# Looing for advice! Please help! Subject:Catering



## mrmike1986 (Jul 4, 2009)

Hey all! So I'm pretty set that I would love to own a catering company one day. Im currently going to school at a JC to get my AA but I'm not sure what to do after that. Im stuck between if going to a JC culinary school and reciving a AS Degree in Culinary Arts is going to help. Should I/ Do I need to go to culinary school to become a successful caterer? Then if I do go should I go to the big name La Cordon Bleu in Pasadena, Ca or is a JC culinary arts AS Degree enough? Thanks for any and all help!


----------



## mezzaluna (Aug 29, 2000)

Hello Mike, and welcome to Chef Talk. Have a look around at the forums, and you'll see we have a culinary students' and culinary schools forum, a catering forum as well as other professionals' forums. I'm moving your post to the culinary students'/culinary schools forum, as you'll get the answers you want from people who hang out there.

Good luck! Why not come back to the Welcome Forum and tell us how you became inspired to go into a culinary career?

Best of luck! Enjoy the site,
Mezzaluna


----------



## mrmike1986 (Jul 4, 2009)

Thanks!:roll:


----------



## jtobin625 (Dec 16, 2008)

So you are getting a general AA at a community college, correct? 

Have you ever worked in a kitchen? 

Do you need to go to culinary school to become a successful caterer? No. But it helps. I have worked in the LCB systems and the people that tout their school the most are employed by them. Ask industry professionals, particularly in catering, what they look for in an employee. Who knows, they might even train you. 

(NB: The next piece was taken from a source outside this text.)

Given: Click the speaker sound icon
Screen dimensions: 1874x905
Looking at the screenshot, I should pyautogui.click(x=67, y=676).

A JC culinary arts degree can be enough. Don't let the salesmanship and fear tactics tell you otherwise. 

If you do end up getting your AA and end up wanting to get a BA in Business along with a culinary catering certificate, let me know. You would have to travel, but we offer that program where I work currently.


----------



## ras1187 (Oct 3, 2006)

Do you need school? No, but as mentioned, it couldn't hurt your chances.

Go for community college, all the way. Forget the big name schools. Overpriced with a swollen ego to match. I paid more than I had to for a LCB degree with no overall quality difference from a community college.

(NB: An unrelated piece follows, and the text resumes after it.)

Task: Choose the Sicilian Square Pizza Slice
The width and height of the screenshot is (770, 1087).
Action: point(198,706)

Try applying for a job at a banquet halls/hotels/etc. Be ready to start off doing basic things like peeling vegetables or even dishes. Our main banquet prep cook is 20, never went to school. He got hired as a dishwasher and moved up. Museums, schools, parks, and other public oriented businesses usually hold catering functions as well and seek out volunteers to help. I know working for free isn't ideal, but its a great way to establish connections and get experience.

Hope this helps. Don't get discouraged, as you will run into negativity as you move forward.


----------